Let me start by answering that question from the negative point of view. There is so much written in my field that is dry and boring and uninteresting and I knew that was not the kind of book I wanted to write. On the positive side, one book that comes immediately to mind which I read while I was in graduate school - not as part of the curriculum - was actually a novel, although everyone knew it was autobiographical, which was Joanne Greenberg's I Never Promised You a Rose Garden, about a seriously disturbed schizophrenic girl. Her analyst was very well known, Frieda Fromm Reichmann, although she's not named as such in the book. Later, Irving Yalom, wrote engaging books, sometimes fiction, sometimes actual clinical cases, that captured my interest. And in terms of a contemporary analyst, I would say Philip Bromberg writes beautifully about the clinical experience and the interaction and relationship between patient and therapist.
In terms of notable memoirs, especially ones related to grief, I'd mention C.S. Lewis', A Grief Observed; Not Dying by F. Robert Rodman; Anne Roiphe's Epilogue; and Joyce Carol Oates' A Widow's Story.
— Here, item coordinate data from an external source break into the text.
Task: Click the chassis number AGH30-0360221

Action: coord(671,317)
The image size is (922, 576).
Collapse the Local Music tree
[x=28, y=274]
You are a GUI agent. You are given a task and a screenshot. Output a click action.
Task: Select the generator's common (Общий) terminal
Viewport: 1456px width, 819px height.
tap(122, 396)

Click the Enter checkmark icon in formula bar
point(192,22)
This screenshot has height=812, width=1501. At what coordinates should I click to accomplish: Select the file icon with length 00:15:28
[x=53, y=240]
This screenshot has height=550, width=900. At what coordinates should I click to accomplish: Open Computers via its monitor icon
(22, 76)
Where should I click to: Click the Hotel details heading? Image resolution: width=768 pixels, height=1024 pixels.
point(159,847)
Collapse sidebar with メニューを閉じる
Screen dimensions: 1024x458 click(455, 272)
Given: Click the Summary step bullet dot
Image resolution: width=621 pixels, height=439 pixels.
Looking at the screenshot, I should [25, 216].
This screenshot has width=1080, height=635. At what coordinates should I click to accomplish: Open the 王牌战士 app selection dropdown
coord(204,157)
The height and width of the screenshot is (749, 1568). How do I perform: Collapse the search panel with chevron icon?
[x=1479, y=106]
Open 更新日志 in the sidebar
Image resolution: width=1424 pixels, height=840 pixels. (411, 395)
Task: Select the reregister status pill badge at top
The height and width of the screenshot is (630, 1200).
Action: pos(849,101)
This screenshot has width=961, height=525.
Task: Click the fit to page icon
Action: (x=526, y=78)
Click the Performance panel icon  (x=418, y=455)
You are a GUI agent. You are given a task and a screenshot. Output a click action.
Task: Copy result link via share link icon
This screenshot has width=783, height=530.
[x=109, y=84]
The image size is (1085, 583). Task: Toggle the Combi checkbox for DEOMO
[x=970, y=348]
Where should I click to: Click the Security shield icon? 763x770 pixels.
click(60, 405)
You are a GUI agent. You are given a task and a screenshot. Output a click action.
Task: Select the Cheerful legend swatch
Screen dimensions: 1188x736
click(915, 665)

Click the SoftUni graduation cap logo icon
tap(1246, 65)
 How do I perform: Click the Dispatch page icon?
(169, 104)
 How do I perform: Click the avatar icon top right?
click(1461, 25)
And truthfully, what I most love to read are novels. And I probably have more "favorites" than I could even think of - Nicole Krauss, Ann Patchett, Toni Morrison, Carol Shields, and my relatively new find Julian Barnes' The Sense of an Ending.
Whom do you see as the audience for LOVE AND LOSS?
I hope I don't sound too conceited when I say this, but I don't think there's anyone who couldn't take something away from Love and Loss. Having said that, I do feel that different audiences would take away different things. I think the general audience could read a love story between two very different people, who forged a unique bond and dealt with both the joys and adversities that life inevitability brings along. I think they could see the importance of allowing yourself to love fully and completely and to learn that you can deal with loss, however painful that might be. Everyone deals with loss in their lives and seeing how people cope with loss can be extremely helpful. I think a general audience would also get a unique perspective on what it's like to be a therapist - what a therapist thinks and feels as she both lives her life and works intensively with her patients. Love and Loss certainly dispels the notion of an objective, non-feeling therapist and I think that's a myth worth dispelling.
I also think this could be an invaluable book for professionals in all the mental health fields, which includes students in those fields, as well as those who deal with death and dying. Love and Loss is a very hands-on book. I present a great deal of clinical material and I'm always reflecting on my own thoughts and feelings as I interact with patients. I think it could help students learn how to be better therapists, as well as freeing them from the notion that they have to be more than human. And although there certainly may be those in my field who will object to my approach in one or perhaps all of my cases, I have given them enough material with which to argue and I think I have also made clear how human we all are and how our present life circumstances can't help but affect our work.